The two set their sight on politics and Sam makes it to the senate while Uncle Gaga eyes the governorship of Savannah State. It is unclear why Alkali chooses such unreal state name when she names actual states and cities like Kano, Kaduna, Akwa Ibom State and Nigeria, etc. Whose identity is she shielding? In Sam and Uncle Gaga, Alkali makes a strong political statement about the politics of her country. Sam and Uncle Gaga are perfect portraitures of current Nigerian politics and politicians, where men of questionable characters have hijacked the political space and carry on with their brazen rape of the country’s resources without a care for proper leadership that those offices demand of them. Just like it happens in the real political space, the entire citizenry are helpless to the chicanery of these fraudsters. Only the young men they arm (known as Mbalmbala) with guns to stamp terror and their invincibility on the minds of the people end up gunning them down in error in what is easily master stroke irony.

Meanwhile, Safia’s life marches in its own convoluted trajectory. To put Sam behind her, she falls in love with a widow but Sam stages a comeback for her when he has made it in Lagos. She relents and agrees to give him another chance and turns the widow, who is her best friend’s brother, down. But Sam is a dog that goes to its vomit. A few days to their wedding, Sam’s second bombshell lands at Safia’s feet. It comes in the form of Sam’s superior and lover at his custom’s job in Lagos with a son and a pregnancy in tow, claiming they belong to Sam. Of course, Safia is once again devastated. But she finds succor in the patient arms of her former widow-admirer, Sufyan whom she marries at last.

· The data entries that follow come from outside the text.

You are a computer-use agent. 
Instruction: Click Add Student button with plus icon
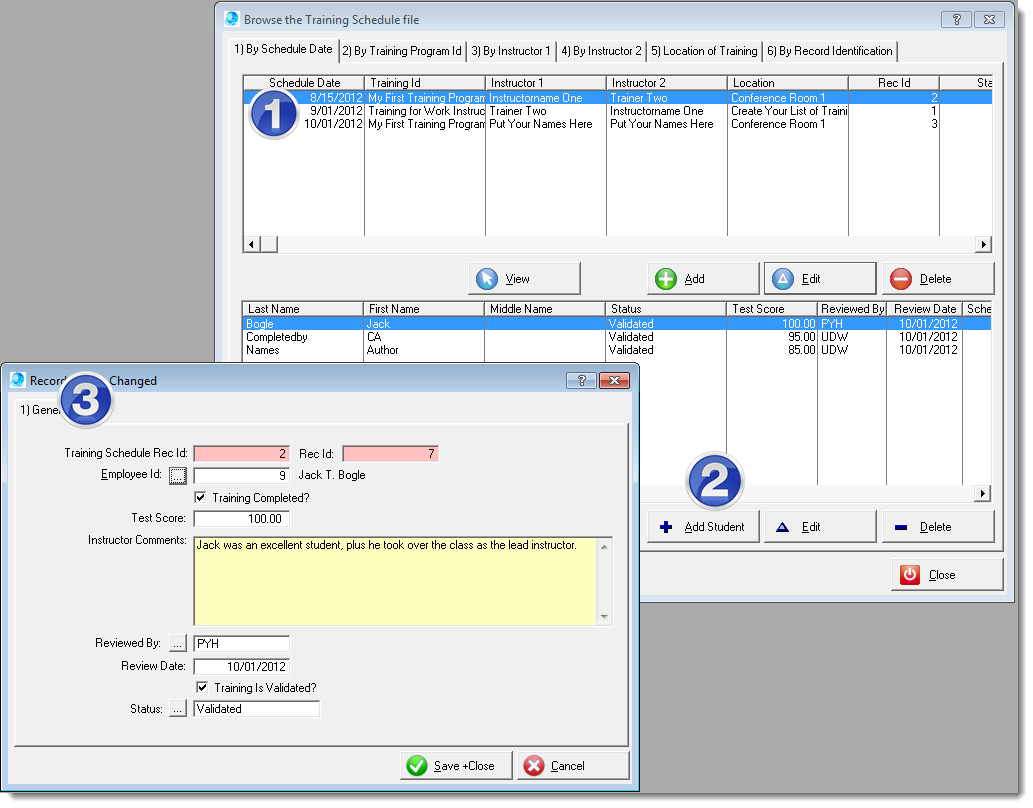(702, 527)
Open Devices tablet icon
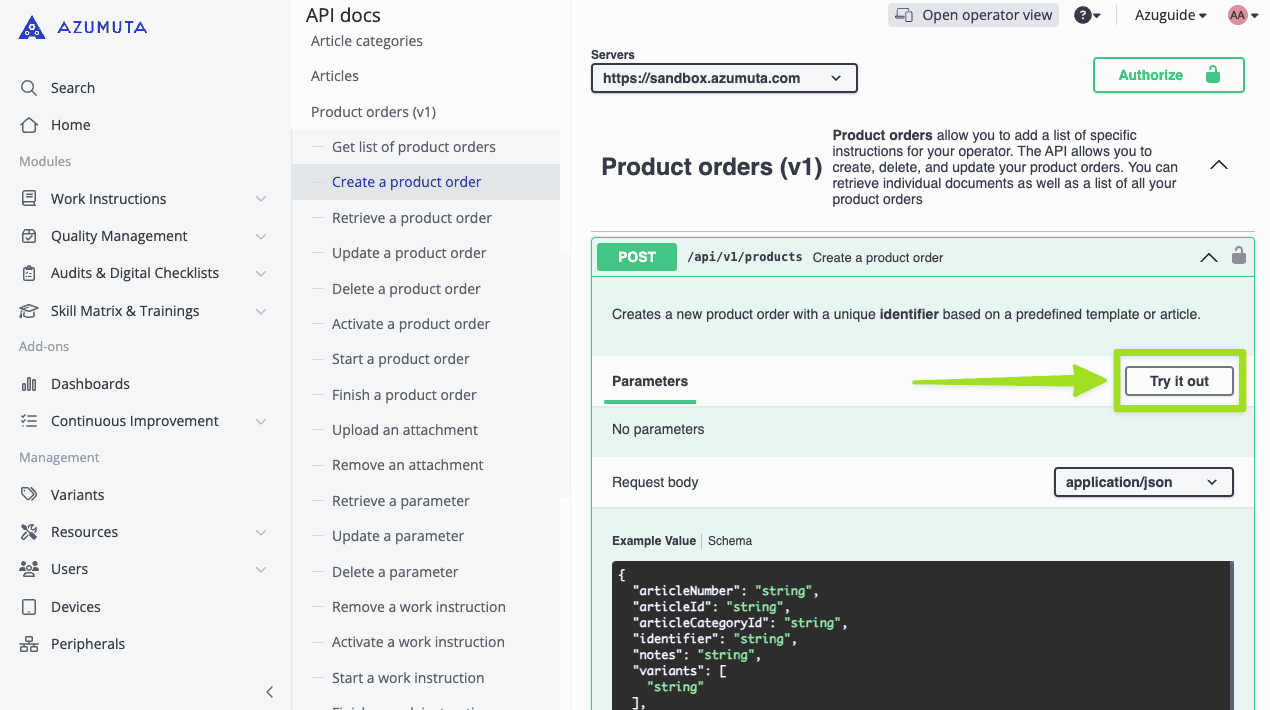1270x710 pixels. (x=29, y=607)
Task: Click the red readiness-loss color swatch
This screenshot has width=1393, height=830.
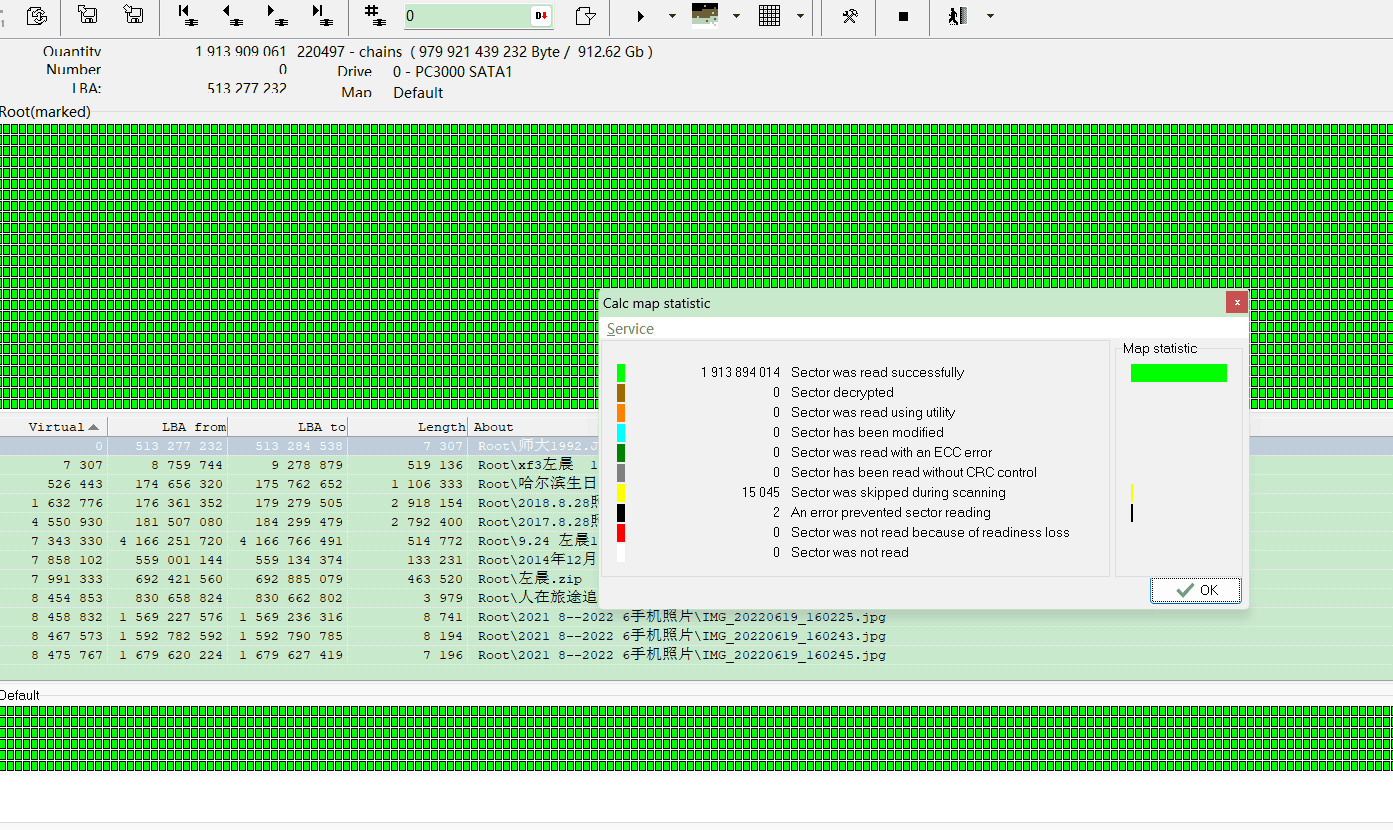Action: pyautogui.click(x=621, y=532)
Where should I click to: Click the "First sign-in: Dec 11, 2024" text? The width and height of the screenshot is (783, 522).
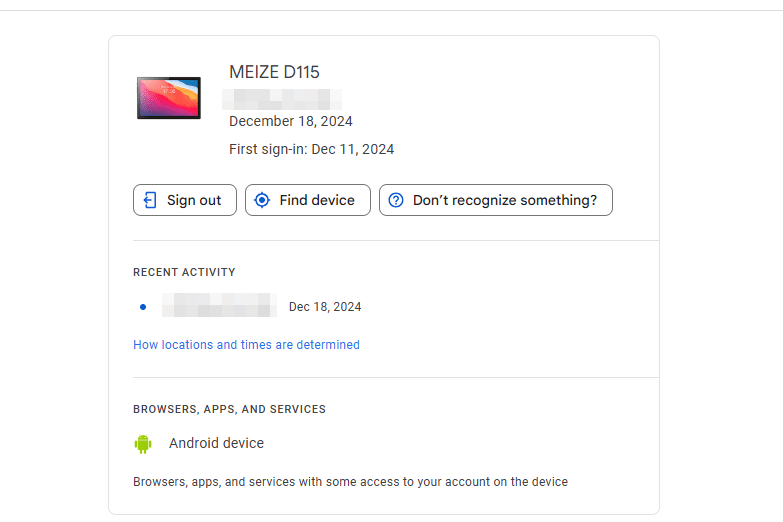click(311, 150)
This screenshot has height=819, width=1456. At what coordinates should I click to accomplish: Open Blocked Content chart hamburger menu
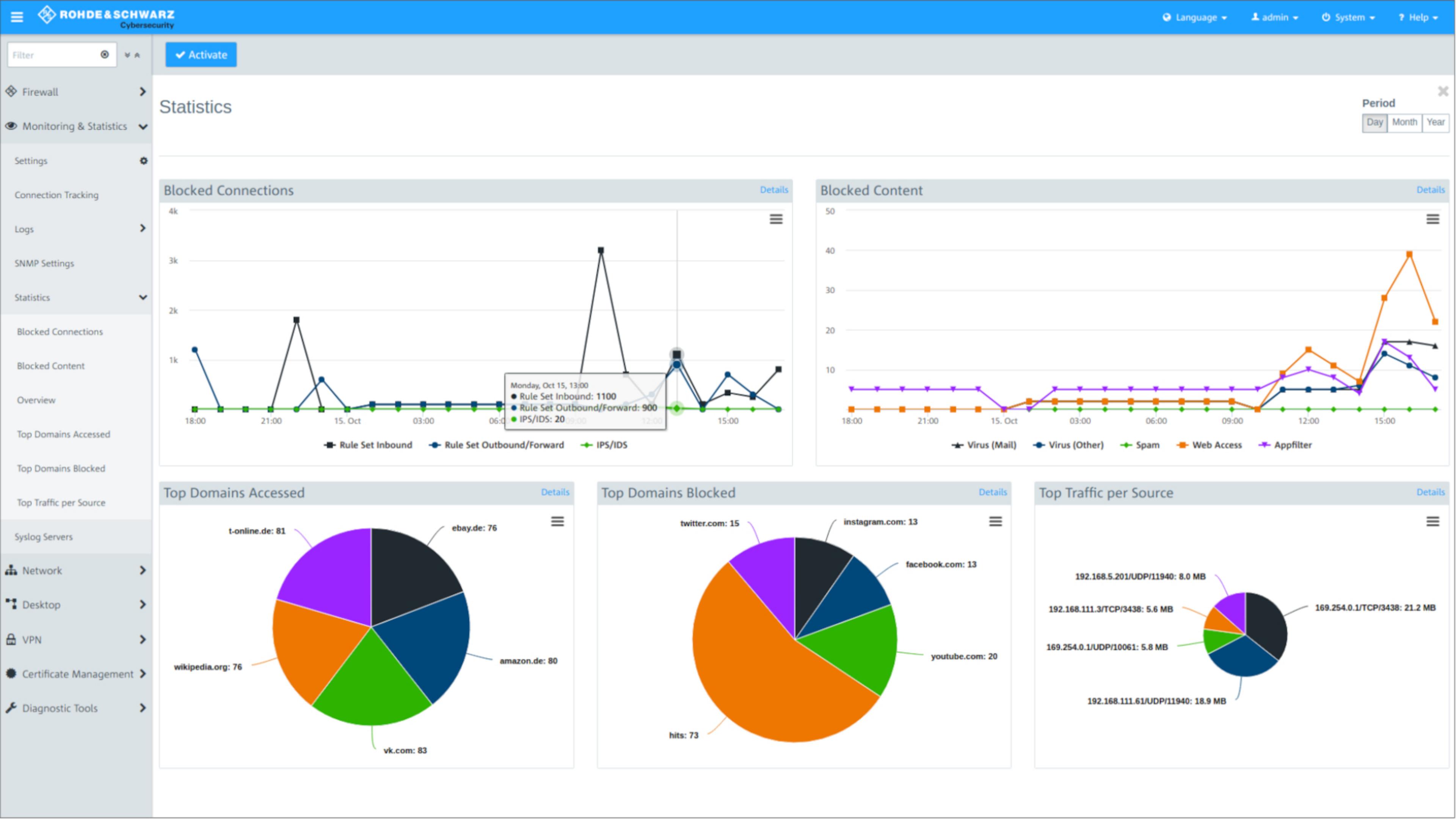(1432, 220)
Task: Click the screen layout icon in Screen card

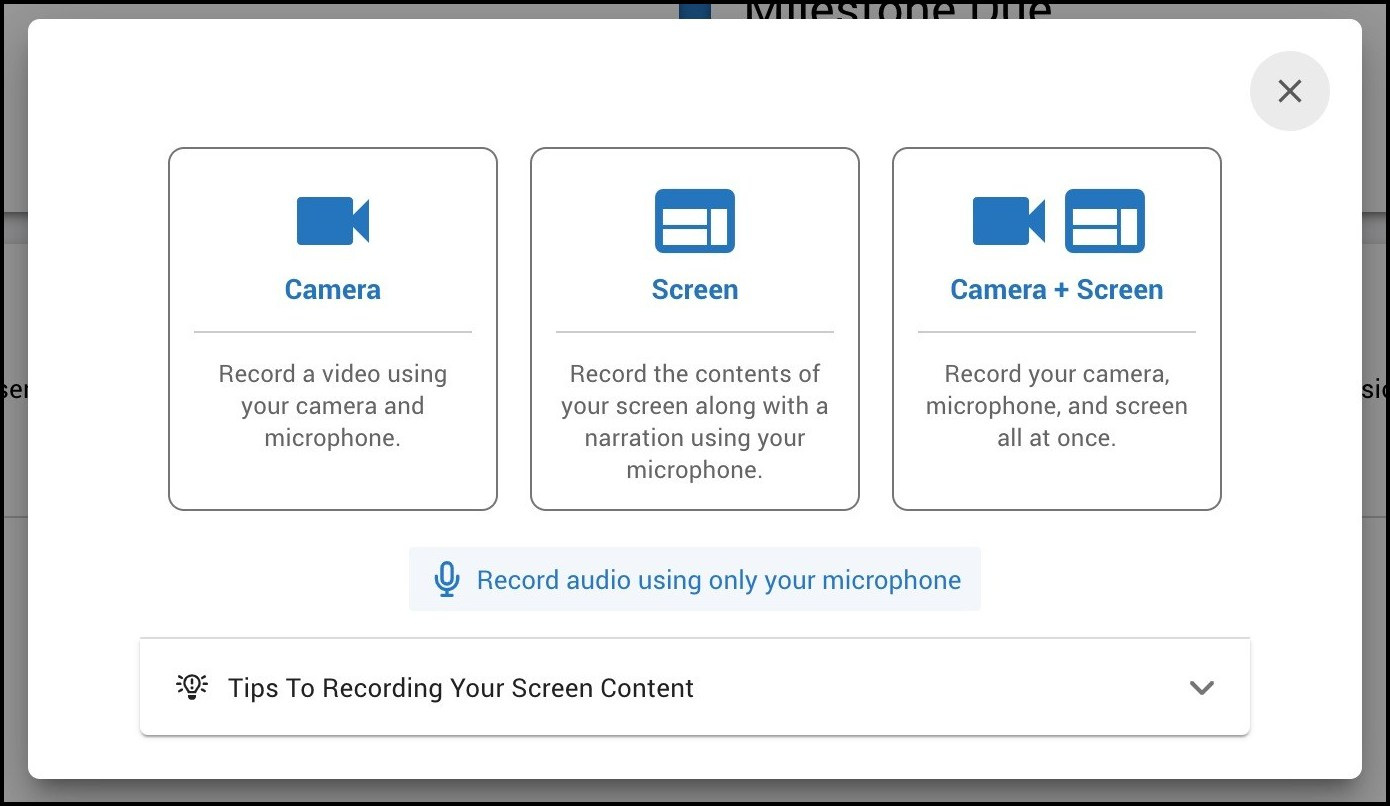Action: click(695, 221)
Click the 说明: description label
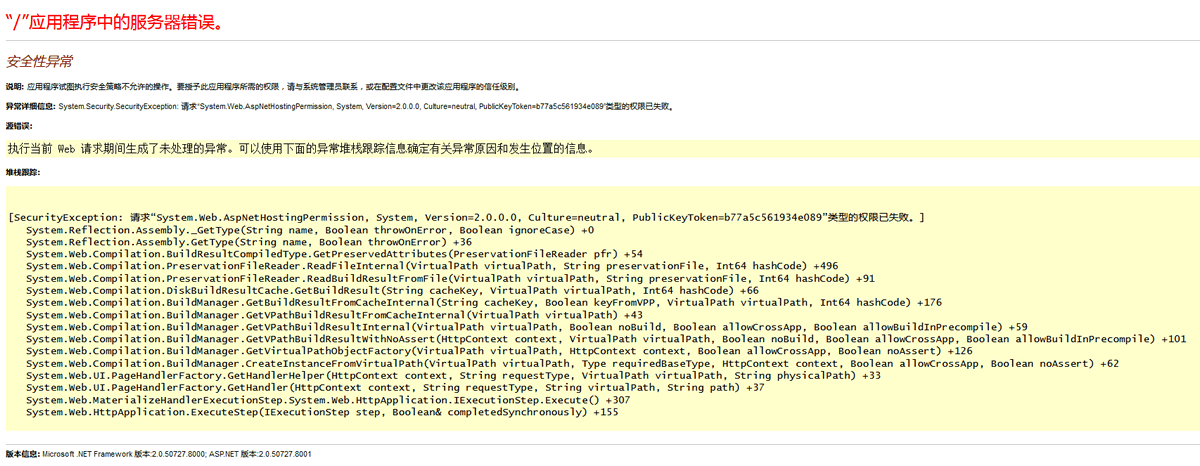Screen dimensions: 1200x466 click(x=15, y=87)
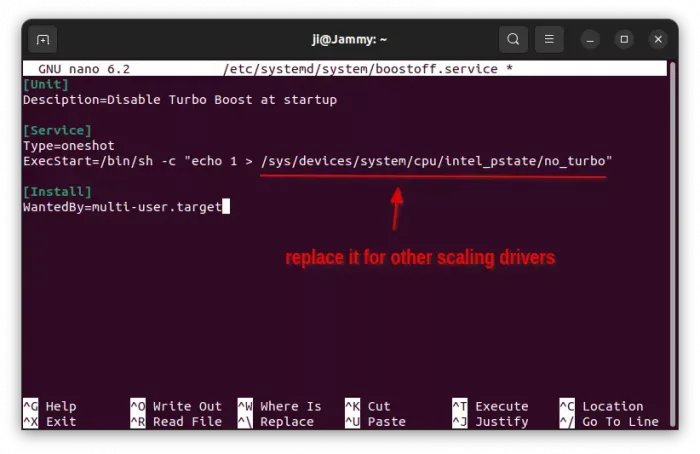
Task: Click the Paste shortcut label
Action: (x=386, y=422)
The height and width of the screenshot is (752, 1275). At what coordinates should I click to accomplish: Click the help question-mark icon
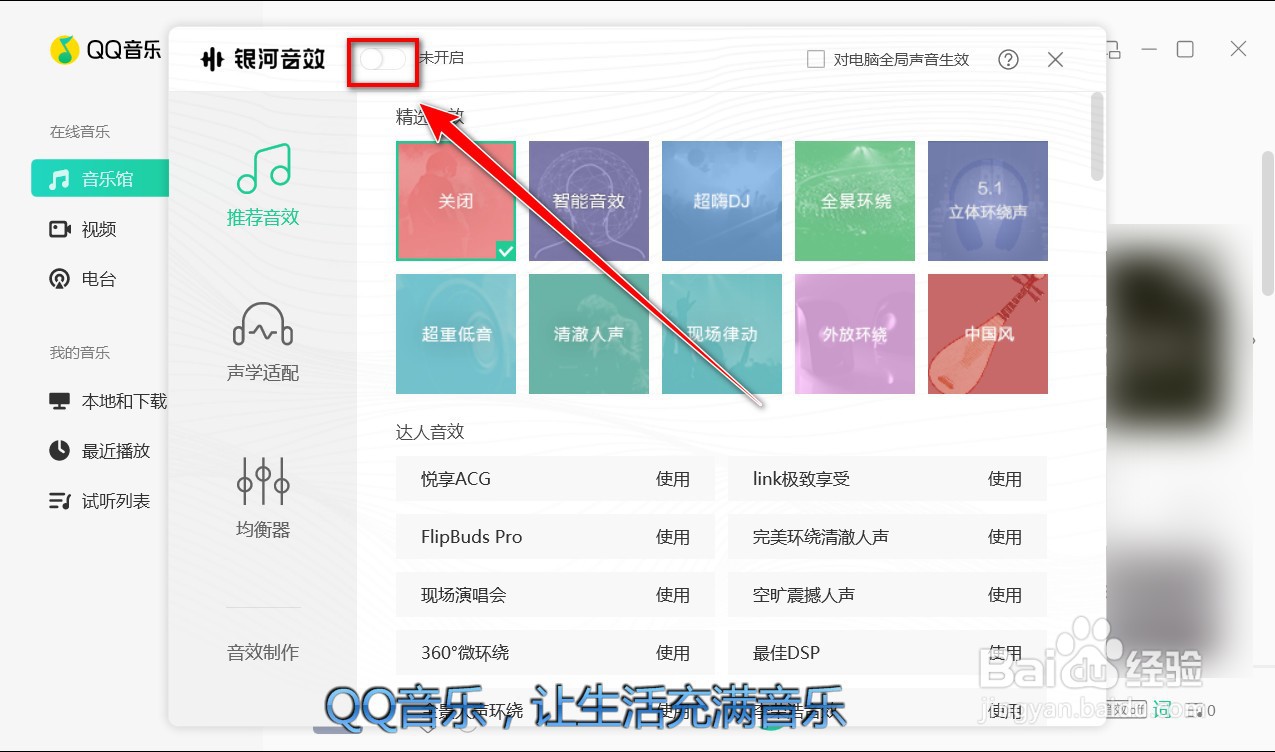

Invisible Borders certainly is not Alkali’s fictional best. It’s the type Chinua Achebe called a ‘novel for boys’ when he wrote Chike and the River; Alkali should simply have called it a ‘novel for girls’ in spite of some political undertone in it. Sadly, no such marker is attached to delineate it. It’s simple narrative style and easy flow makes, told mainly through a series of flashbacks, it a novel for adolescents about to ripen out into young adults and who have to deal with the complex issues of love and relationships and the inevitable heartbreak that sometimes accompany them, as the heroine Safia comes to understand. Adolescents and young adults will relish reading Invisible Borders that the heart in love transcends. Also, its vague, indeterminate setting in Savannah State and the characters’ undefined tribe or religious beliefs makes it a novel that transcends borders and which could have been set anywhere.